Hasta la fecha recuerdo el convoy de Mohamed Reza Palehvi, “Sha” de Irán: eran doce Rolls Royce negros en fila a toda velocidad por la autopista de Teherán rumbo al aeropuerto.  En. uno de ellos, nunca se sabía en cual, viajaba “La sombra de Dios en la Tierra”, como se hacía nombrar.

Y encima de la caravana, tres enormes helicópteros.

Todos los desplazamientos tienen una constante: la velocidad. La quietud siempre juega en favor de quien quiera intentar un disparo. Los atentados se hacen casi siempre contra dignatarios quietos, descubiertos, visibles.

Con un arma oculta en un ramo de flores mataron a Indira Gandhi; en un desfile los propios guardias le dispararon al egipcio Anwar El Sadat; de cerca mataron a Rajiv Gandhi; en la plaza de San Pedro atentaron contra Juan Pablo II; Lincoln estaba en el teatro; Obregón en una comida, Colosio caminaba entre la muchedumbre; Reagan iba por la banqueta y Rabin se dirigía a su automóvil. A Olaf Palme lo mataron cuando salía del cine con su esposa. El auto descubierto de Kennedy apenas rodaba a 16 kilómetros por hora cuando Oswald disparó hasta en tres ocasiones, favorecido por la lentitud, como ocurrió en la emboscada contra Trujillo o la cacería de Pancho Villa en Parral.

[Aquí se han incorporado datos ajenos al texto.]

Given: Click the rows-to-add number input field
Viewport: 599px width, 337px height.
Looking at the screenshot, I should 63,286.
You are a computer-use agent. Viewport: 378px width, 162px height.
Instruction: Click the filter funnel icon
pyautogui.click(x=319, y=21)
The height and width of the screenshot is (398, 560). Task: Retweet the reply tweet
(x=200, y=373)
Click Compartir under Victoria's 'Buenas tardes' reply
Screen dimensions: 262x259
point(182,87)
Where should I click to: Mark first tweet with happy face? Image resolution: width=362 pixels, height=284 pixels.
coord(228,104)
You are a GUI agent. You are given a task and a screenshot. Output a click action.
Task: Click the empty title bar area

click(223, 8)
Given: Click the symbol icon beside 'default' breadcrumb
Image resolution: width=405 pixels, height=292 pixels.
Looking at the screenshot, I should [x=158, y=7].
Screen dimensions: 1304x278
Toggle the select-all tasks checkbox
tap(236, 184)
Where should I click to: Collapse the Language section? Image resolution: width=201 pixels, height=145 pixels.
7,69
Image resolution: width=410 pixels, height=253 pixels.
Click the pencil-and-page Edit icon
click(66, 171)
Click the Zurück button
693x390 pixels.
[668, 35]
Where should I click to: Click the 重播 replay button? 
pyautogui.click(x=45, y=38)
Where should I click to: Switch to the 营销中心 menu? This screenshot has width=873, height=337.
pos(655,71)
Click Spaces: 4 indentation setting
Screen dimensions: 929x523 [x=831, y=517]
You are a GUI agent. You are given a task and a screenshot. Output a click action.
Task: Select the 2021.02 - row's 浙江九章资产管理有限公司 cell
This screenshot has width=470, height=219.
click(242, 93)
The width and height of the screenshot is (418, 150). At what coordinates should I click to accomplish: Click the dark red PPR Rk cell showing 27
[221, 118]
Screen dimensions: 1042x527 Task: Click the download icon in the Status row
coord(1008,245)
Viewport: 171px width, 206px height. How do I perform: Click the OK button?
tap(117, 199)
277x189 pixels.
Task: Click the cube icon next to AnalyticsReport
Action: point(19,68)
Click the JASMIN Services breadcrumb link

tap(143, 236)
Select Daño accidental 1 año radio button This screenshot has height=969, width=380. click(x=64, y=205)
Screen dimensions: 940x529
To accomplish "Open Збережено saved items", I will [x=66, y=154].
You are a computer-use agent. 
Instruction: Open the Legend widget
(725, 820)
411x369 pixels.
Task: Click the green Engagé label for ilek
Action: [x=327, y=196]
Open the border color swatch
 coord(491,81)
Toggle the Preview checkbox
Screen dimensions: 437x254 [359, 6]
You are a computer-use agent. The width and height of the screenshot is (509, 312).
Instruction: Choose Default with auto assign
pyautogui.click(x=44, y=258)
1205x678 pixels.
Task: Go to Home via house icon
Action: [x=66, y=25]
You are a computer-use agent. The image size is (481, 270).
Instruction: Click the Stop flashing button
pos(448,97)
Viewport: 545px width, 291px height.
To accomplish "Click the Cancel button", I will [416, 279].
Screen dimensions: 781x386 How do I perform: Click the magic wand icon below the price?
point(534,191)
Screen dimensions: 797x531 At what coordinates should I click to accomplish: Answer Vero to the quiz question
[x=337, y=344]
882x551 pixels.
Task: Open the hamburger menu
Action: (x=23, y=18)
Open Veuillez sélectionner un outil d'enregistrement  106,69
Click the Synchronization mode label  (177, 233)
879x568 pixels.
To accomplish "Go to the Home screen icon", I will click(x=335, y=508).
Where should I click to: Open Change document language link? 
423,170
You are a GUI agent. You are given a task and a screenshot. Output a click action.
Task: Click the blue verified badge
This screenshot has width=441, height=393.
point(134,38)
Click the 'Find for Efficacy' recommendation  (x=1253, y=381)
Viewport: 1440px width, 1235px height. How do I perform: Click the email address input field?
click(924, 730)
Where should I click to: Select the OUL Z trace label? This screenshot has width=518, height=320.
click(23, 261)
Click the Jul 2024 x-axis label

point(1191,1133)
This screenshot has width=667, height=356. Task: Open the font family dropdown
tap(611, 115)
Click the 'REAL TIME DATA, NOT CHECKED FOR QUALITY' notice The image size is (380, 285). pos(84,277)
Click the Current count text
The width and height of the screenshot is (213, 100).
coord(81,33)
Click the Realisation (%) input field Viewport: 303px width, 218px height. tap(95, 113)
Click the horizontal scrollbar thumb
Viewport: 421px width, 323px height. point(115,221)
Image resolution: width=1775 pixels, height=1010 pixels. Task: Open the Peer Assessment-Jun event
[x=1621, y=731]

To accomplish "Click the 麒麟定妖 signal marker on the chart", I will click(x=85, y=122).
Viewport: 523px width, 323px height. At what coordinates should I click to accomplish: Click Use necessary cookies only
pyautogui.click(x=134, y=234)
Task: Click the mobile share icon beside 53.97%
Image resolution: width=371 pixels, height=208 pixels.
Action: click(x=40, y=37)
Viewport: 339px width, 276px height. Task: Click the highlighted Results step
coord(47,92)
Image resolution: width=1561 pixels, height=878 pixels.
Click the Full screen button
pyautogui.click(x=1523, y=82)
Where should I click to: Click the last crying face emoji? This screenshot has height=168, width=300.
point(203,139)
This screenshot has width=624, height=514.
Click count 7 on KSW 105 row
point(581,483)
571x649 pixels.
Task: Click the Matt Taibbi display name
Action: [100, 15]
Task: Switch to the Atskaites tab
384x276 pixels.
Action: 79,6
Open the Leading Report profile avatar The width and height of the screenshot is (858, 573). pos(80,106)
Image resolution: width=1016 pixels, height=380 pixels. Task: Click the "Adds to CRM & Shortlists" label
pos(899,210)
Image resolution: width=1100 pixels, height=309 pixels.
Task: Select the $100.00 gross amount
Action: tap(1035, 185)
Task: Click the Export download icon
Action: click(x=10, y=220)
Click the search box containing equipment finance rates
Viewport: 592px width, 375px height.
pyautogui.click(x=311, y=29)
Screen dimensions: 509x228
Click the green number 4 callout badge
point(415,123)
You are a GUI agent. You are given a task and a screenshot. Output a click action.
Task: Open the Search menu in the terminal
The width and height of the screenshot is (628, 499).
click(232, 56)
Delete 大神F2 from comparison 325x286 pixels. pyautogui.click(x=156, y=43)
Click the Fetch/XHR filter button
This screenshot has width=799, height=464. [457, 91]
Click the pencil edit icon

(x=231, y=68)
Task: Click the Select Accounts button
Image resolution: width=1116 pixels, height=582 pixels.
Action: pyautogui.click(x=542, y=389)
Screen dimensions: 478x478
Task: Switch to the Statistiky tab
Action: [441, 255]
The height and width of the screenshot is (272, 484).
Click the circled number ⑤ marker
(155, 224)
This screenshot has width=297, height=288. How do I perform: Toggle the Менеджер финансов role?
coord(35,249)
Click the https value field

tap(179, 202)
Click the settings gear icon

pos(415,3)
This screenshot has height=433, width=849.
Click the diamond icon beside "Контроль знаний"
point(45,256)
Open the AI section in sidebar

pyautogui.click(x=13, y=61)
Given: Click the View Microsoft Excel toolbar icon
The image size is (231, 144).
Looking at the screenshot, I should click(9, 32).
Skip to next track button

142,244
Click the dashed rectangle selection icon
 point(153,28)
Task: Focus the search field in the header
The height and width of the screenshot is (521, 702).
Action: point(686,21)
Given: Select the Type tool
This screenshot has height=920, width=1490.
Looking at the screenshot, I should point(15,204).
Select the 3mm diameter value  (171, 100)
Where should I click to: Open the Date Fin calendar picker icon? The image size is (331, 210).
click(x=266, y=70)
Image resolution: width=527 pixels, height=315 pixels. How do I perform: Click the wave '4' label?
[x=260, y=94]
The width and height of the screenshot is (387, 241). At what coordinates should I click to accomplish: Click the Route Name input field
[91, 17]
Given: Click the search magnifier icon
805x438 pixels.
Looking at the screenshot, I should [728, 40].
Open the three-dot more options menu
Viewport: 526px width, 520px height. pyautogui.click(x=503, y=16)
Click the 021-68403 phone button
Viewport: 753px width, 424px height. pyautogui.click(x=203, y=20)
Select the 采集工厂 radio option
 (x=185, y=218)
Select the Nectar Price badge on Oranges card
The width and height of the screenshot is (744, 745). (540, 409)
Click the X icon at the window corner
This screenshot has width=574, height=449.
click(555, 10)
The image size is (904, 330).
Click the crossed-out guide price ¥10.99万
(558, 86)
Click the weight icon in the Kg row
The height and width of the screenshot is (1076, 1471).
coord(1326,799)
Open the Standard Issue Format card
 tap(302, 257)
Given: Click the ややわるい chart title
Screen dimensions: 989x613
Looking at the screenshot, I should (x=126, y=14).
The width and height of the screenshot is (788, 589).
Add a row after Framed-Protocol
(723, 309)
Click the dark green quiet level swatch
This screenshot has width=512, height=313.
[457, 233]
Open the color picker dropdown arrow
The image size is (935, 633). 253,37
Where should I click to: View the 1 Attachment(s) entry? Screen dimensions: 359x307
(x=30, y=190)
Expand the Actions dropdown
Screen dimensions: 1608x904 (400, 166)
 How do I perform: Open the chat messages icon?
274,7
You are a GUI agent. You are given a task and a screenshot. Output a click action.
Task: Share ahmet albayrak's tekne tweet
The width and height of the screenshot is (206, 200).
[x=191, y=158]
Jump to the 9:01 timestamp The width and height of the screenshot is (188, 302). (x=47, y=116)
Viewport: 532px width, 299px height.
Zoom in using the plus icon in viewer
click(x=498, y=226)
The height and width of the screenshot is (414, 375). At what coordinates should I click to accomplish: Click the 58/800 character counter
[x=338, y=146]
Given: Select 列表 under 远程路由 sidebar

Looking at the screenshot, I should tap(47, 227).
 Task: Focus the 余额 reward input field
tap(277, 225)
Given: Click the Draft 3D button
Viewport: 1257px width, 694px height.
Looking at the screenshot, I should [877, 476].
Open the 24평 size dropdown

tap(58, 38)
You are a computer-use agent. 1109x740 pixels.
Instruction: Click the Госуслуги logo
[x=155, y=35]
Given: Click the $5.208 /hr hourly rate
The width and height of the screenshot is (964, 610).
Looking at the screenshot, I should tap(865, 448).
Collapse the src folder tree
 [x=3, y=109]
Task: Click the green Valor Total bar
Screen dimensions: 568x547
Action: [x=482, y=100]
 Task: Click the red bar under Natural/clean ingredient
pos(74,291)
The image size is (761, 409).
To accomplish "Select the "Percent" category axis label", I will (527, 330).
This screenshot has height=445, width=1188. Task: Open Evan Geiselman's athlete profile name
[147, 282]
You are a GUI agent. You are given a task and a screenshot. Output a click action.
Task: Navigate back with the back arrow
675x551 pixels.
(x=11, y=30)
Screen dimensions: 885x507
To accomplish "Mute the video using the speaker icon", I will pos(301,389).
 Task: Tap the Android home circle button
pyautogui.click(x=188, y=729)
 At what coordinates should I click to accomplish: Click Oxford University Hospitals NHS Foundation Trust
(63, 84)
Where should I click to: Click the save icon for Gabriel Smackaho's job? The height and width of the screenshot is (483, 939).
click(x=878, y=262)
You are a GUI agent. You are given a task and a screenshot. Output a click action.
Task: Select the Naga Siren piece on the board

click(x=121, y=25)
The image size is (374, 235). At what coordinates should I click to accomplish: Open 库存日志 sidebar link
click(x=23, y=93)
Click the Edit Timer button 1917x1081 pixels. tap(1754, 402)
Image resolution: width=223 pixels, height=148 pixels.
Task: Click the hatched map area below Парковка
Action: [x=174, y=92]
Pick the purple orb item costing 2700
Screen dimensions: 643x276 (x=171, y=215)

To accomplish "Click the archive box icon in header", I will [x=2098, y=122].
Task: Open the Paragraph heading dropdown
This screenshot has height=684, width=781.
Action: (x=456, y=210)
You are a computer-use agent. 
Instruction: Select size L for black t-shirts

En fin, la lista es enorme. Todos fueron al Senado, como Julio César. Cada quien llegó a su cita final.

Por eso resulta altamente preocupante la molicie de los servicios de inteligencia en este país. No pudieron prever el insólito bloqueo del convoy presidencial en Chiapas, donde –paradójicamente–, el presidente de la República, Andrés Manuel López Obrador iría a un cuartel militar a ofrecer una de sus habituales conferencias de la mañana.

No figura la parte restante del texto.